Herne. Durch das Impfen kommen Herner Ärzte an die Grenze ihrer Kapazitäten. Hausbesuche etwa bleiben auf der Strecke. Das Impfzentrum bleibt geöffnet.

Seit einigen Wochen können sich Herner nicht nur im Impfzentrum, sondern auch bei niedergelassenen Ärzten gegen das Coronavirus impfen lassen. Für die Ärzte bedeutet das deutlich mehr Arbeit und Zeitaufwand. Denn das Impfen komme „einfach oben drauf“, sagt Ärztesprecher Dr. Heinz Johann Struckhoff. Schon jetzt arbeiteten die niedergelassenen Ärzte an ihren Kapazitätsgrenzen.

Für viele alltägliche Tätigkeiten, wie etwa Hausbesuche, bleibe momentan kaum Zeit, so Struckhoff. Vor allem der bürokratische Teil des Impfens – beispielsweise Patienten anzurufen, wenn ein Termin kurzfristig freigeworden ist – fordere viel Zeit. Die Belastung sei sowohl für die Ärzte als auch für die Mitarbeiter sehr hoch.

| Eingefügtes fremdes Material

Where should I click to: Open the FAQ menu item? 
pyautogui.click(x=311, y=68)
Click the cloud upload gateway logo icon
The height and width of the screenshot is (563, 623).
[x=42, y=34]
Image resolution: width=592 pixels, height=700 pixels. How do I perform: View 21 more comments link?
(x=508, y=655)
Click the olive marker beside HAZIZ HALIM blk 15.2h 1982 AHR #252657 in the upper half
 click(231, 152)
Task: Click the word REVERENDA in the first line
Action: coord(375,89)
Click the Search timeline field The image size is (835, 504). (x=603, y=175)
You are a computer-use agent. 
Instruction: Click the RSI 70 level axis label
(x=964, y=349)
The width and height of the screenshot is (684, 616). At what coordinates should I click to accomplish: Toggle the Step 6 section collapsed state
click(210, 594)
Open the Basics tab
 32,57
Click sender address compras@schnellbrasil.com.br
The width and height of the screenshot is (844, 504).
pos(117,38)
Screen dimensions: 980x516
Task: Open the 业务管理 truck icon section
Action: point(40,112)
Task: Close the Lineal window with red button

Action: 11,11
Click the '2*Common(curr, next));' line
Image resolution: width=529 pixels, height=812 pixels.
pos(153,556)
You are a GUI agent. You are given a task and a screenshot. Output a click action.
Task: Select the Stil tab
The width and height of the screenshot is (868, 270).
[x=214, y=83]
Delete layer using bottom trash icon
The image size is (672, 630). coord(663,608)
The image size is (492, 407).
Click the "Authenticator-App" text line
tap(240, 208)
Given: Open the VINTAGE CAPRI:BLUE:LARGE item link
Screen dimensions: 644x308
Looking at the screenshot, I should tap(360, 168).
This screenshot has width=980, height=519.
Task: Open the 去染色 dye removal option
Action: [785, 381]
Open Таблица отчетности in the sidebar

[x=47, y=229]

Nur mit Hilfe des Impfzentrums sei es möglich, viele Herner zu impfen. „So können die Menschen, die praxisungebunden sind, ins Impfzentrum gehen.“ Struckhoff hofft, dass er – sobald er seine Patienten durchgeimpft hat – wieder seinen alltäglichen ärztlichen Tätigkeiten nachkommen kann. „Ich möchte schließlich nicht nur noch Impfarzt sein.“

Herner Ärztesprecher: „Die Jugendlichen wurden bisher vergessen“

Auch interessant

Eine mögliche Lösung sieht der Allgemeinmediziner in der Einbindung von Betriebsärzten. Diese könnten Routineuntersuchungen kurzzeitig aussetzen und sich voll und ganz aufs Impfen konzentrieren. „Zudem erreichen Betriebsärzte in großen Firmen Tausende Angestellte.“

Das Wichtigste sei nun, dass es möglichst schnell neuen Impfstoff gebe „und dann endlich die Impfpriorisierung aufgehoben wird“. In seiner Praxis habe er bereits die chronisch Kranken geimpft. Auch die Alten- und Pflegeheime in Herne seien durchgeimpft. Es sei nun dringend an der Zeit, dass auch Jugendliche und junge Erwachsene Impfstoff erhielten, so Struckhoff. „Die wurden bisher von der Politik komplett vergessen.“

Die Impfkampagne hat in Herne in den vergangenen Wochen deutlich an Fahrt aufgenommen. Nach Angaben der Stadt haben bislang mehr als 51.000 Menschen in Herne eine Impfung erhalten. Trotz des Tempos sehen DRK-Geschäftsführer Martin Krause und auch die Stadt keinen Anlass für eine baldige Schließung des Impfzentrums am Gysenberg.

Auch interessant

Die Quote der Erstimpfungen liegt laut Krause bei 31,56 Prozent, bei den Zweitimpfungen bei 8,59 Prozent. Beim Anteil der Erstgeimpften liegt Herne im Bereich der Kassenärztlichen Vereinigung Westfalen-Lippe hinter Münster, Olpe, Hagen, Bottrop und Höxter auf dem sechsten Rang.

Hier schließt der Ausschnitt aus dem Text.